Dengan sedikit tertegun aku diam sejenak, untuk mengingat kembali dan menata pengetahuanku tentang perkembangan perekonomian Indonesia. Saya bukanlah dosen ilmu ekonomi makro, meski aku mendapatkan mata kuliah pengantar ekonomi, ekonomi mikro maupun ekonomi makro. Beruntung sekali jaman dahulu mahasiswa Teknik Industri masih mendapat mata kuliah dasar berupa ilmu ekonomi. Saya juga pernah belajar Ekonomi Industri sehingga bagi saya pertanyaan itu sangat mudah untuk dijawab. Namun menerangkan arah perkembangan Indonesia dari aspek ekonomi, bukan hanya menguasai materi, namun juga harus berangkat dari kacamata mahasiswa Teknologi Industri Pertanian. Pada saat itu, aku menjawab kurang lebihnya menggunakan alur cerita di bawah ini.

A. Konteks Global
Fase perkembangan perekonomian tidak dapat dianggap linier begitu saja. Dalam arti kata, tidak bisa dikatakan bahwa sebuah negara yang mengandalkan sektor jasa harus melalui sektor manufaktur terlebih dahulu agar mencapai perkembangan sektor jasa. Atau bukan berarti pula bahwa sebuah negara harus mengolah hasil pertanian terlebih dahulu untuk mencapai negara berbasis jasa. Negara-negara di Timur Tengah seperti Arab Saudi, Uni Emirat Arab dan negara Timur Tengah lain yang hidup dari mengandalkan sektor ekstraktif pertambangan tidak harus mendirikan industri manufaktur terlebih dahulu untuk mencapai sektor jasa. Mereka setelah sekian tahun hidup dan menikmati pendapatan negara dari minyak sehingga telah mengumpulkan modal sedemikian banyak. Setelah terkumpul modal mereka kemudian membangun sektor jasa sebagai sumber pendapatan bangsa ke depan karena sektor ekstraktif itu tak terbarukan. 

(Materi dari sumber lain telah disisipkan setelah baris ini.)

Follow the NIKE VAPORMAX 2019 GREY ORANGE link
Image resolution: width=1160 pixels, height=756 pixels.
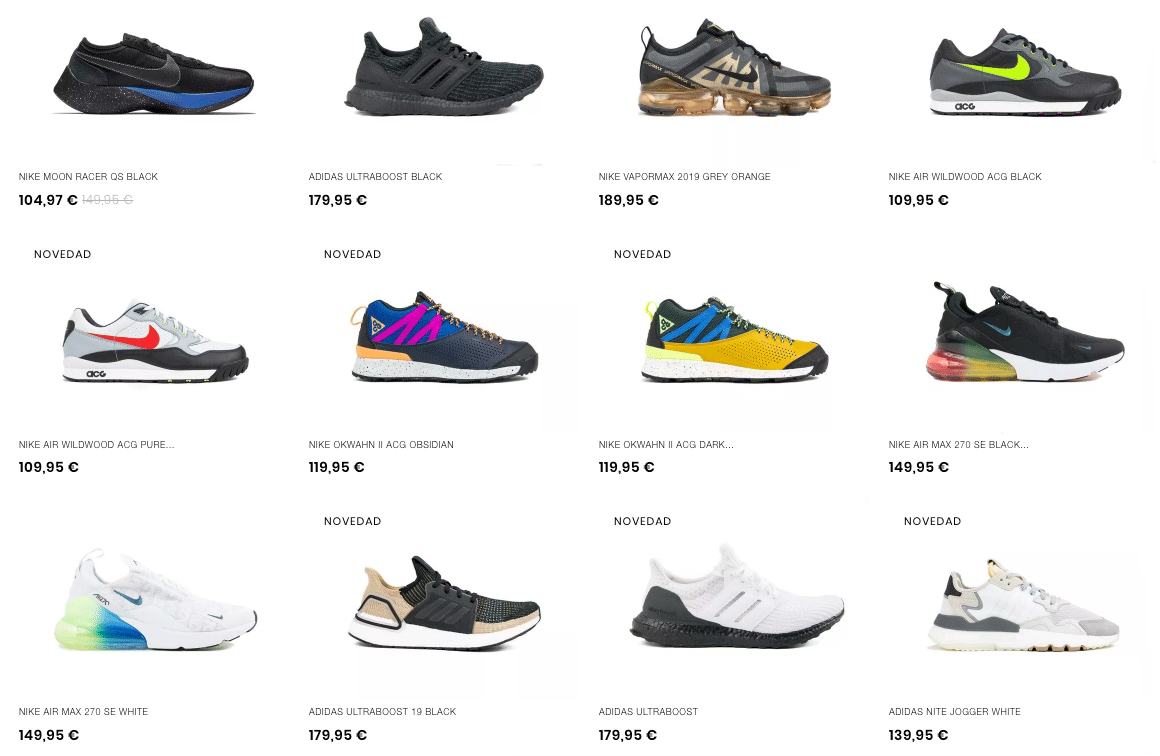coord(684,177)
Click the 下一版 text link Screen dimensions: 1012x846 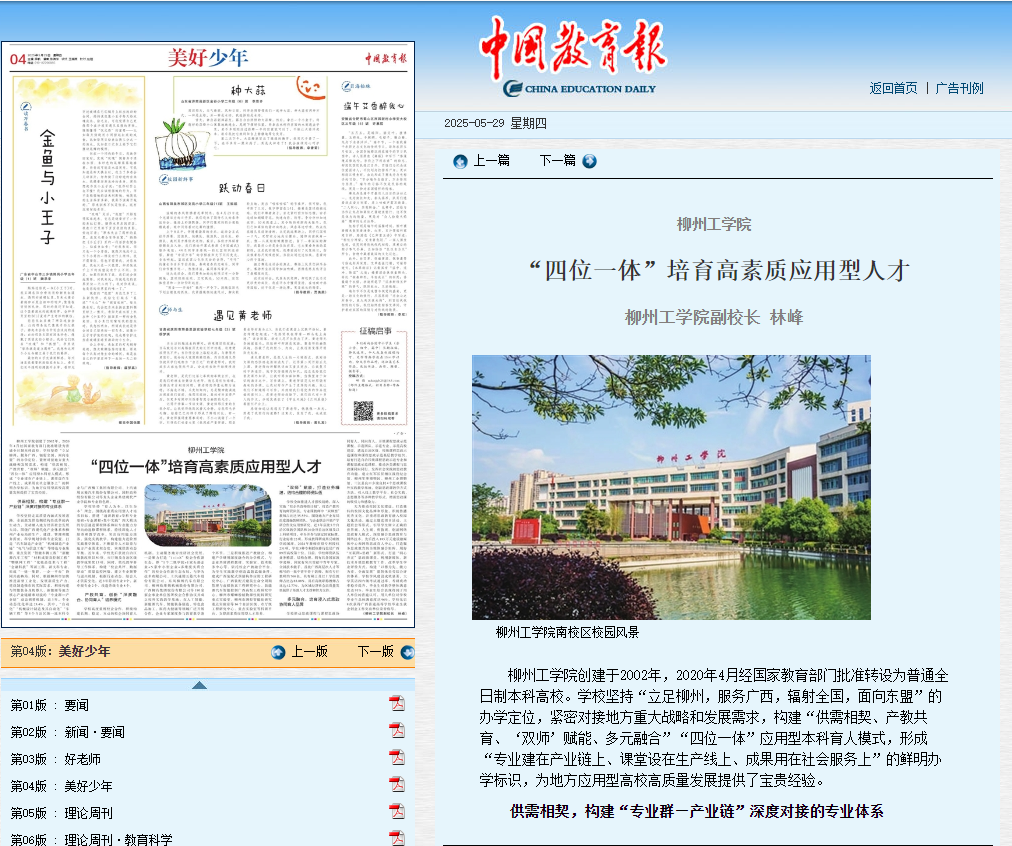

Konsep perkembangan ekonomi melalui berbagai fase tersebut diadopsi dari "evolusi" perekonomian di Barat. Sejarah perkembangan di Barat, sebagaimana bangsa-bangsa di belahan bumi lain mengandalkan pada sektor ekstraktif untuk membangun dan memenuhi kebutuhan sebuah negeri. Ketika tidak dapat memenuhi kebutuhan dari dalam negeri, mereka membeli melalui perdagangan yang ada pada saat itu. Dapat dibayangkan betapa pentingnya sektor pertanian dalam artian luas waktu itu. Pertanian dalam arti luas adalah sektor ekstraktif yang diperoleh dari hasil pertanian tradisional, perkebunan, peternakan dan kelautan. Pada fase ini, negeri-negeri yang terletak pada zona tropis maupun subtropis memiliki keunggulan komparatif dibandingkan negeri-negeri pada posisi lintang di atasnya. 

Jalur perdagangan laut maupun darat sangat ramai pada waktu itu antara sisi timur (Asia) dengan sisi Barat (Eropa). Pada waktu itu terdapat jalur sutra (darat) dan jalur laut. Tidak mengherankan apabila perdagangan memperjualbelikan barang-barang dari timur ke barat sangat ramai. Rute perdagangan yang ada menghasilkan beberapa port/pelabuhan maupun kota menjadi supply hub atau titik pasokan. Salah satu kota pelabuhan yang ada adalah Iskandariah di Mesir yang sekarang dikenal sebagai kota Kairo dan kota konstantinopel yang serkarang dikenal sebagai kota Istanbul di Turki.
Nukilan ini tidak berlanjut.